2016-12-31 Added second table of fonts. I have partially revised the lipsum files (latin, greek, cyrillic, CJK) to use the same text for each font, to separate monospace latin and greek into Sans and Serif, and to separate the latin Sans and Serif into their types. I also separated Chinese Serif into Kai and Sung (also called Song or Ming). Addressing the remaining writing systems to use the same text is deferred. I also moved all the github links together. Corrected links for the old Arphic fonts from CTAN to debian (CTAN doesn't have ttf versions!). Added an overflow third table - initially just one font.

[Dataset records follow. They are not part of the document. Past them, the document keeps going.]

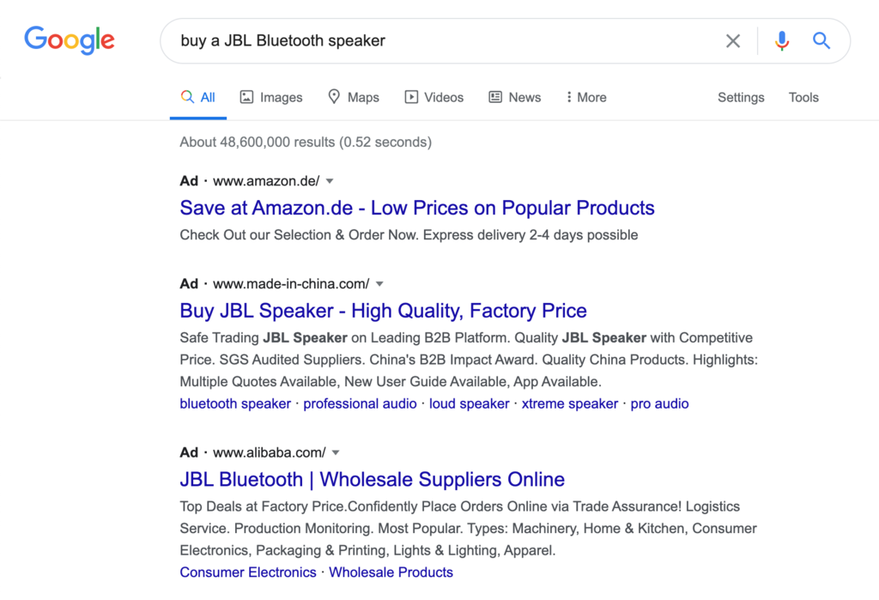Expand the ad info arrow next to www.alibaba.com
This screenshot has width=879, height=600.
[336, 452]

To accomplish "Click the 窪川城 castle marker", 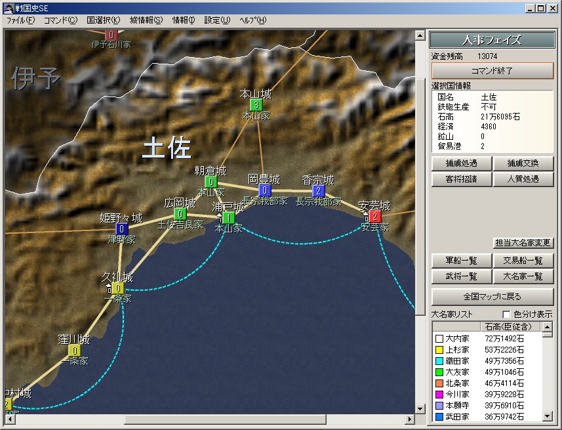I will (x=74, y=351).
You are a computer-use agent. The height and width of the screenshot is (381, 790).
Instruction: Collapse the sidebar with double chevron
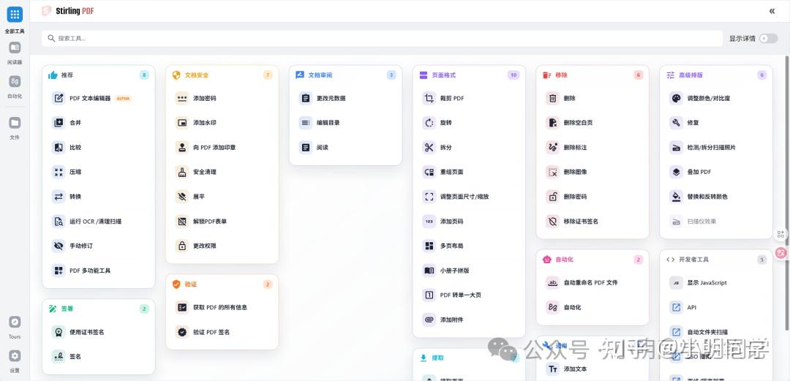772,11
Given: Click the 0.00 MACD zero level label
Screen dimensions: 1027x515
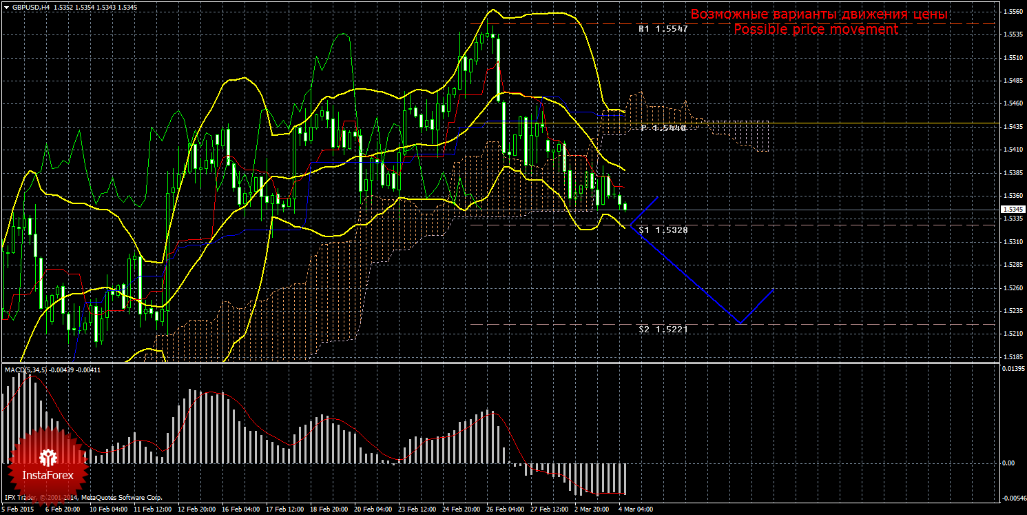Looking at the screenshot, I should tap(1008, 463).
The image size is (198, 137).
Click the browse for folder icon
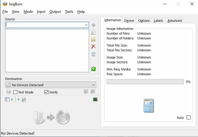[93, 40]
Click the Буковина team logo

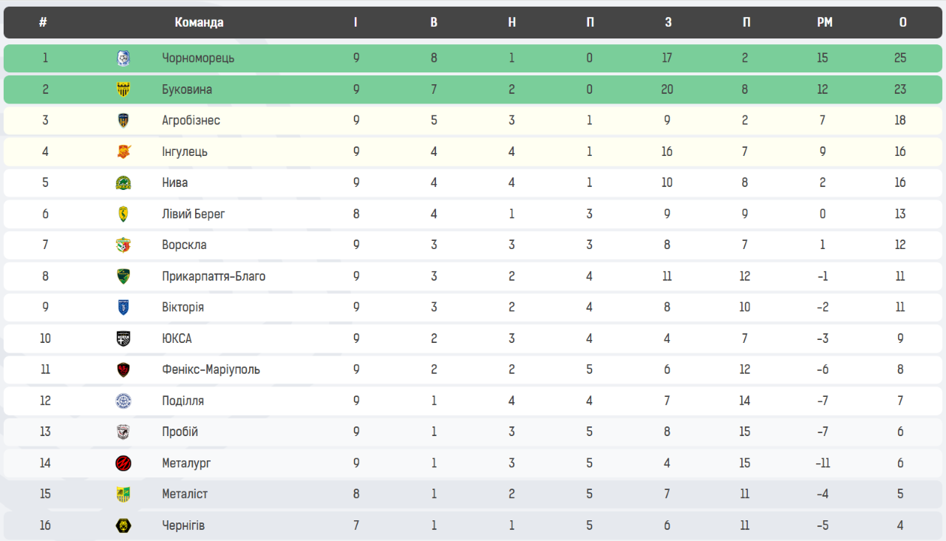123,89
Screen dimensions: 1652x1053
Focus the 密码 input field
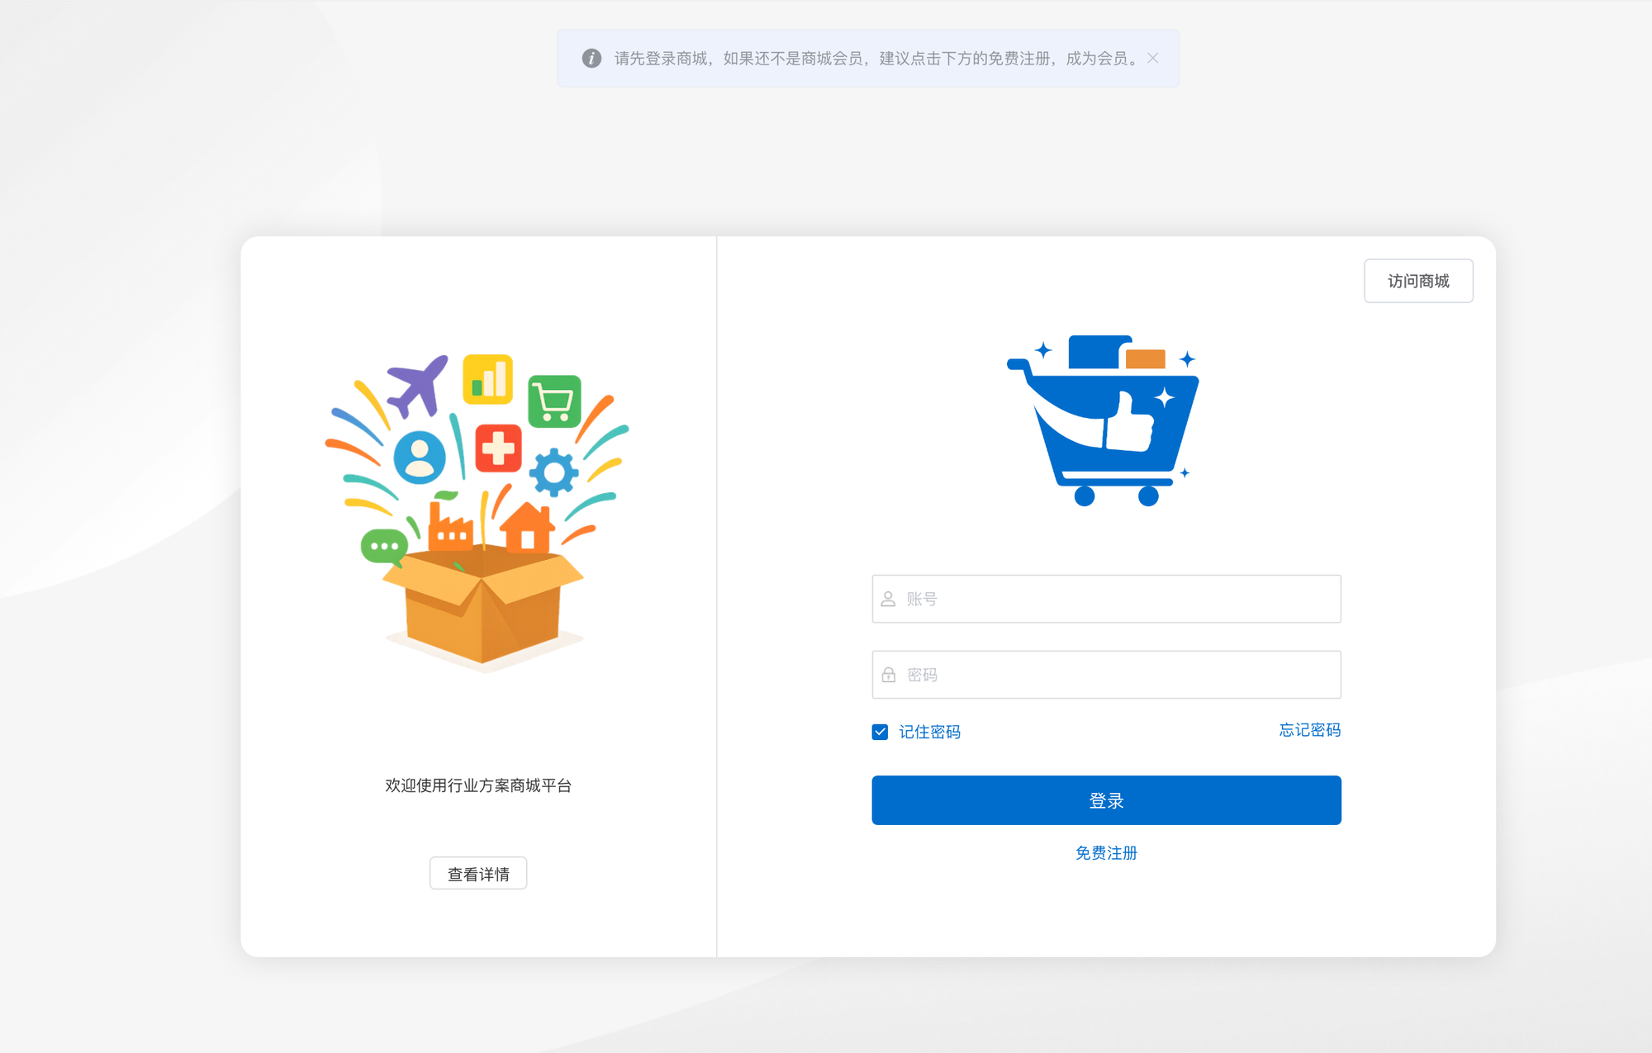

2016-12-08 Add PDF-substitute files to document fontconfig's substitutions for missing latin fonts. Add comments in 'Downloading' re perms and note that it is not necessary to manually run fc-cache on linux with recent versions of fontconfig.

2016-11-12 Small typographical fix, and start to add classifications to (latin) serif and sans-serif fonts. I also found out that the Noto Sans Mono CJK fonts are double-width CJK (as normal), but half-width for everything else.

2016-08-18 Reinstate the old fireflysung, and renumber everything after that.

2016-08-17 Typographical fixes (mostly, trying to remove excess space characters from within words). Corrected DejaVuSans-languages.pdf, I had shown the Pashto alphabet although it does not support it, at least in this version (two boxes in it).

2016-08-05 Ready to apply the updated version - my free webspace went away, but I'm now purchasing a lot more space so that I can fit in more things.